Required work: Once the line containing "Viewport: 1200px width, 628px height." is found in the entries below, restate it and each following line word for word, stopping after the line containing "Given: Click the node_modules directory name".

---------------

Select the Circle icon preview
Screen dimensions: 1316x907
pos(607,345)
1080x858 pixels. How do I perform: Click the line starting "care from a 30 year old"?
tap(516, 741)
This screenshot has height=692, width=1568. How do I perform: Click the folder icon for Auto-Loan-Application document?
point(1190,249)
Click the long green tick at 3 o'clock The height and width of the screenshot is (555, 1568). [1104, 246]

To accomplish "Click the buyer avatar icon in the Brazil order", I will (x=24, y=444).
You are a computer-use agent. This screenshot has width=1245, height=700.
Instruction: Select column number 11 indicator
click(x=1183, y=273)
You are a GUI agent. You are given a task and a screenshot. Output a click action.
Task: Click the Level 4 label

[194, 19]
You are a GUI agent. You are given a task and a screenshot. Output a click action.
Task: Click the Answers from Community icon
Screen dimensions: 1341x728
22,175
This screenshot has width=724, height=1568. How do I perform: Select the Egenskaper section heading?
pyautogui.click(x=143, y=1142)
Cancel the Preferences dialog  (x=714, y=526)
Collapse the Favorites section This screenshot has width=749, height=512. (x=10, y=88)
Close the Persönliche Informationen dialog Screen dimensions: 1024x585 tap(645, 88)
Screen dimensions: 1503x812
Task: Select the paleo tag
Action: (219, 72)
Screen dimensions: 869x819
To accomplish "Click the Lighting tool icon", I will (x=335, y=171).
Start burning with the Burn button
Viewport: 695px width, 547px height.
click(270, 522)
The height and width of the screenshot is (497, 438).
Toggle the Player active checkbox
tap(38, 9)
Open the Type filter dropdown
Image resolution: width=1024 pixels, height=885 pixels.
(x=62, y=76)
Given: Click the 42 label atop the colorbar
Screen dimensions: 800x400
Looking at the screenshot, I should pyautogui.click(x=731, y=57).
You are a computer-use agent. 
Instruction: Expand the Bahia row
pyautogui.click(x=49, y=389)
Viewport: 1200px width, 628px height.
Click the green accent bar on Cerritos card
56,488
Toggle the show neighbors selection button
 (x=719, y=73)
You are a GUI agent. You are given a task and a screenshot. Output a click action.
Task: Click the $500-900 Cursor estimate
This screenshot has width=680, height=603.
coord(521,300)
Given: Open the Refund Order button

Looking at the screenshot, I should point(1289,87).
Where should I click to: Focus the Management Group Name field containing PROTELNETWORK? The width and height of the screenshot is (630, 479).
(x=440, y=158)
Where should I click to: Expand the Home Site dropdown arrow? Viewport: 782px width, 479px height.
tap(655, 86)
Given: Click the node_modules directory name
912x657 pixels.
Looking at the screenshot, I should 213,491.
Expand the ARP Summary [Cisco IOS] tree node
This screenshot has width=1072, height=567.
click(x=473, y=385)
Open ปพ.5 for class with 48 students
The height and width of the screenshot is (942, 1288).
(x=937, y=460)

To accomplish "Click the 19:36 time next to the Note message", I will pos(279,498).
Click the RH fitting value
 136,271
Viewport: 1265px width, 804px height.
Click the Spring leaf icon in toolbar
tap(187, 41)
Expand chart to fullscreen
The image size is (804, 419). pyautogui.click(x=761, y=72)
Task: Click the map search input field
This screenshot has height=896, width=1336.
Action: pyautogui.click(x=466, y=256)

---------------

Output of the task:
Viewport: 1200px width, 628px height.
Click the green accent bar on Cerritos card
56,488
Toggle the show neighbors selection button
 (x=719, y=73)
You are a GUI agent. You are given a task and a screenshot. Output a click action.
Task: Click the $500-900 Cursor estimate
This screenshot has width=680, height=603.
coord(521,300)
Given: Open the Refund Order button

Looking at the screenshot, I should point(1289,87).
Where should I click to: Focus the Management Group Name field containing PROTELNETWORK? The width and height of the screenshot is (630, 479).
(x=440, y=158)
Where should I click to: Expand the Home Site dropdown arrow? Viewport: 782px width, 479px height.
tap(655, 86)
Given: Click the node_modules directory name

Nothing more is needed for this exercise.